DATA SUPPLIED:
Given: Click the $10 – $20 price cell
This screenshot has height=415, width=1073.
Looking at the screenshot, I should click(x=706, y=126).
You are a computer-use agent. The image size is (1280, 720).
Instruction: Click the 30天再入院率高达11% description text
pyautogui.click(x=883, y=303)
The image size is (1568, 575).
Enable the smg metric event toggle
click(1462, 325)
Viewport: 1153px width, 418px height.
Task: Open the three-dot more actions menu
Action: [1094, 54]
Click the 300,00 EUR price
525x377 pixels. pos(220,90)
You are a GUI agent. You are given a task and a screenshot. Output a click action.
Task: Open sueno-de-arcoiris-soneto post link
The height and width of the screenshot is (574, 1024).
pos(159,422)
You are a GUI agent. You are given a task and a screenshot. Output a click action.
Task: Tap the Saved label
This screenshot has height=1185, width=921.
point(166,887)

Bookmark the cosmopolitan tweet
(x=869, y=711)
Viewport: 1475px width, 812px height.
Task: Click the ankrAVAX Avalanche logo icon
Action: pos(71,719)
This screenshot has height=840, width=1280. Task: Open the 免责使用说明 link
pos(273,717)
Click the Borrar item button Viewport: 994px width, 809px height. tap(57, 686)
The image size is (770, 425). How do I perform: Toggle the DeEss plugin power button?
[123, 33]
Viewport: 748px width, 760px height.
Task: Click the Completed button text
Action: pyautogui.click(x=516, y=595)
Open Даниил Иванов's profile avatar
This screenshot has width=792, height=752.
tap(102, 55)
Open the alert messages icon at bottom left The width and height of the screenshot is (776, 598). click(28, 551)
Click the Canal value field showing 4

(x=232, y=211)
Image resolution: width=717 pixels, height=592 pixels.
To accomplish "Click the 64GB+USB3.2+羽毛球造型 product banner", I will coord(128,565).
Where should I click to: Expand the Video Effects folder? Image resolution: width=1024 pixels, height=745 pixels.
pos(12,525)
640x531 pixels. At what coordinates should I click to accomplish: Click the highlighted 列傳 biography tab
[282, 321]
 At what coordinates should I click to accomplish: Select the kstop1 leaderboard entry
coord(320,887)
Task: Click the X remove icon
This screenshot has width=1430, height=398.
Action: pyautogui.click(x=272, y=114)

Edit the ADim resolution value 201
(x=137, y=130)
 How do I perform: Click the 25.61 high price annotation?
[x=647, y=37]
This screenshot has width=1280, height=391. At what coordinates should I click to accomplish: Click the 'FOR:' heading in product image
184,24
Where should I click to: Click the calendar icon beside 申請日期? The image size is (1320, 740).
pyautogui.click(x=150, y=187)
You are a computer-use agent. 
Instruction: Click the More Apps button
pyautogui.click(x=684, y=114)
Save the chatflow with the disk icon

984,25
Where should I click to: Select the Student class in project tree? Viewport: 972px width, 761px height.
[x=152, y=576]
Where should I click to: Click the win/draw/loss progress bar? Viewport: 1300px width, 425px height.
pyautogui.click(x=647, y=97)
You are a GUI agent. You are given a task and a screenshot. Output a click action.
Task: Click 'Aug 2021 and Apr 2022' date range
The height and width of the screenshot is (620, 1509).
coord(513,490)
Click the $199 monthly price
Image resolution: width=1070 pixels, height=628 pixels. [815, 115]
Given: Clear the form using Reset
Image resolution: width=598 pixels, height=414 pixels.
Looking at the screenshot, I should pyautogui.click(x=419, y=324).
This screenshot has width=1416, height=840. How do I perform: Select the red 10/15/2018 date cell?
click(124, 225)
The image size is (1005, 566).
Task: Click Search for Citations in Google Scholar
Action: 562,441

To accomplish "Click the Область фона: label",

EXERCISE INSTRUCTIONS:
Provide the number of lines in the records above that contain the word "computer", with no additional words.

REPLY:
2